11. Angkor (Posts: 108; Member since: 05 Jul 2012)
Apple had licensed its prized technology???? which makes the offer to Samsung look like a gift. Apple technology was nothing beside drawings and none working concepts.
Judge Koh must close this case "look and feel" wasting too much money for nothing.
14. remixfa (Posts: 14163; Member since: 19 Dec 2008)
from the sounds of the article, basic copying "zomg a rectangle!" is not illegal unless its a direct patent infringement. So with that in mind then it sounds like Samsung is right in asking that she tell the jury to disregard their feelings on if samsung "copied" or not as part of the deciding practice.
If Apple cant prove patent infringement on their whimsical patents, case closed.. period... regardless of any "similarities" in looks.
15. khmer (Posts: 93; Member since: 21 Jun 2012)
U.S. Patent Office should change rules of application patent process from now only working devices, applications, etc. to be award and none working patents should not be award. The look, feel, copy, clone, drawings, none working concepts, etc. or any patents are none working patents should be voided from Patent Office.
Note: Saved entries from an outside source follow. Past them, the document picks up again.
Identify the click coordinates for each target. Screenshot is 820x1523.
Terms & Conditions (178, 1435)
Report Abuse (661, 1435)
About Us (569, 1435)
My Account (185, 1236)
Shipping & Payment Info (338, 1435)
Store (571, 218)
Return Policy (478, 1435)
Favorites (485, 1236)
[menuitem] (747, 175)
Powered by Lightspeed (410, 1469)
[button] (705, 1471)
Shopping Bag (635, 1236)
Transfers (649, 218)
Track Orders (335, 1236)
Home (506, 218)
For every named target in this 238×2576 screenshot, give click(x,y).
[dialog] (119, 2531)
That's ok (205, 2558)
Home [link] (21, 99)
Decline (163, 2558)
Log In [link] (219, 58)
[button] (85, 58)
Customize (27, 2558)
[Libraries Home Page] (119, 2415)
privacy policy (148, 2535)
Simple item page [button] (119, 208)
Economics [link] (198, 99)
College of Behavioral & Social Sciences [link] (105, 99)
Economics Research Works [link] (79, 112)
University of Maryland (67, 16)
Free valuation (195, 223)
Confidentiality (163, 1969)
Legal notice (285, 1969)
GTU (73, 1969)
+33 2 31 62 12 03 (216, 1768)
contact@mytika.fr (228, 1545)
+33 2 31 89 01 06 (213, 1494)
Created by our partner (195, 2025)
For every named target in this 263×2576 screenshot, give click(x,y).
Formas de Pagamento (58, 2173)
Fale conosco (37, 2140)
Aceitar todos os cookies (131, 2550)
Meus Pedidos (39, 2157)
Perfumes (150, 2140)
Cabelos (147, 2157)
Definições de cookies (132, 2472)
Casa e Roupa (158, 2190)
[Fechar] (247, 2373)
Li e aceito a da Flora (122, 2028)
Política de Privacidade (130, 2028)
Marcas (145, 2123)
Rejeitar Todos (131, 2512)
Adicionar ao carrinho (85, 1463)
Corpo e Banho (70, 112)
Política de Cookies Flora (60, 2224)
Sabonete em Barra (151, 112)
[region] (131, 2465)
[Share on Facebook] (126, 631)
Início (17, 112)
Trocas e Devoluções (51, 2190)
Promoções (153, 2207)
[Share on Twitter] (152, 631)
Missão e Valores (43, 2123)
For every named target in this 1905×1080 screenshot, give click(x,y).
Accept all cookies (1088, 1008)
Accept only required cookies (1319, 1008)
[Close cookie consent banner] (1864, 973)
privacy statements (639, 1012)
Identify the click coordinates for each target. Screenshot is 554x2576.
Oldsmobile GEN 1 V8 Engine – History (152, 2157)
After patents awarded must allow 90 days to prove that patents are working, if not working than voided. Apple is abused on patent licensing that banned and destroy HTC revenue and banned Samsung products it was very bad patent abused.
Thomas Jefferson was appointed to be the first head of the U.S. Patent Office in 1790, and said patents had “given a spring to invention beyond my conception.” Prior to that, though, he was against patents, as he worried “abuse of frivolous patents is likely to cause more inconvenience than is countervail by those really useful.”
With patent lawsuits flying across borders, corporations and brands, which side of the patent argument has dominated: frivolously abusive or springily inventive?
17. sgogeta4 (Posts: 392; Member since: 02 Feb 2011)
Even with a 100% independent creation, you can be liable for infringement -- and even with 100% intentional copying, you are not liable for anything if there is no valid patent within the scope of which your copied product falls.
^ this is why patent laws need to change. It's ridiculous that this statement holds true in law.
19. tedkord (Posts: 5264; Member since: 17 Jun 2009)
Software patents should be done away with. Copyright is enough protection. When you can patent a vague idea, innovation loses.
24. Bluesky02 (Posts: 1439; Member since: 05 Dec 2011)
Keep dreaming if Apple will sue Microsoft, they had issues in the 90's which has been fixed. Moreover Windows 8 doesn't look anything like an iPhone OS.